Dentro deste projeto, uma série de investigações foram executadas no Laboratório de Leitura Crítica da Mídia, aglutinando reflexões em trabalhos apresentados e publicados, na experiência de sala de aula e no próprio intercâmbio da autora, que mudou-se para Portugal durante uma etapa da pesquisa para agregar mais propriedade ao olhar subjetivo desenvolvido. A elaboração das reflexões foi assim fruto de quatro anos de trabalho intensivo e dedicação às etapas sugeridas pelas próprias inquietações, desencadeadas ao longo do processo metodológico. A autora esclarece, logo na apresentação, que foi a partir deste processo cumulativo e gradativo de conhecimento e das próprias assimilações adquiridas em cada etapa que as questões foram se delineando e formando a rota do trabalho que compõe o livro.

Dados de origem:
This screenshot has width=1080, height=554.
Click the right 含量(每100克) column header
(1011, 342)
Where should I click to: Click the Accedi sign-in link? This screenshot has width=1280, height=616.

Problemas a resolver:
(a) Devolva, sem nenhuma alteração, o trecho do texto sobre a pesquisa da autora que começa nas palavras "Dentro deste projeto, uma" e termina em "compõe o livro.".
(b) Leve adiante o texto sobre a pesquisa da autora, escrevendo a partir da última frase apresentada.

Resultados por tarefa:
(a)
Dentro deste projeto, uma série de investigações foram executadas no Laboratório de Leitura Crítica da Mídia, aglutinando reflexões em trabalhos apresentados e publicados, na experiência de sala de aula e no próprio intercâmbio da autora, que mudou-se para Portugal durante uma etapa da pesquisa para agregar mais propriedade ao olhar subjetivo desenvolvido. A elaboração das reflexões foi assim fruto de quatro anos de trabalho intensivo e dedicação às etapas sugeridas pelas próprias inquietações, desencadeadas ao longo do processo metodológico. A autora esclarece, logo na apresentação, que foi a partir deste processo cumulativo e gradativo de conhecimento e das próprias assimilações adquiridas em cada etapa que as questões foram se delineando e formando a rota do trabalho que compõe o livro.

(b)
Saindo da pergunta central sobre qual o papel do jornal impresso em tempos de redes sociais e internet, o trabalho caminha por averiguações qualitativas feitas no Brasil e em Portugal, com leitores, jornalistas e editores dos dois países, buscando não só responder a questão proposta como também compreender como tem se desenrolado a relação entre o jornal impresso e a internet. Neste teor, se explora em paralelo as possibilidades e versatilidades dos aparatos tecnológicos e digitais e como a tradicionalidade dos jornais impressos tem sido mantida à custa da adaptação, credibilidade e da manutenção de particularidades inerentes ao meio.

Derrick de Kerkchove, discípulo indelével de Marshall McLuhan e mundialmente referência na abordagem tecnológica, é quem prefacia a obra, chancelando as propostas inseridas e corroborando as diversas conceituações e conclusões do estudo realizado por Tuzzo. Segundo ele, a pesquisa apresentada na obra se insere no vértice de convergência das principais pesquisas feitas sobre mídia nos últimos tempos em todo o mundo, as quais são inclusive mencionadas e relacionadas ao conteúdo proposto no livro. Além disso, o pensador canadense grifa a validade da teoria inovadora que emerge das ideias de Tuzzo, denominado-a de impacto físico-sensorial.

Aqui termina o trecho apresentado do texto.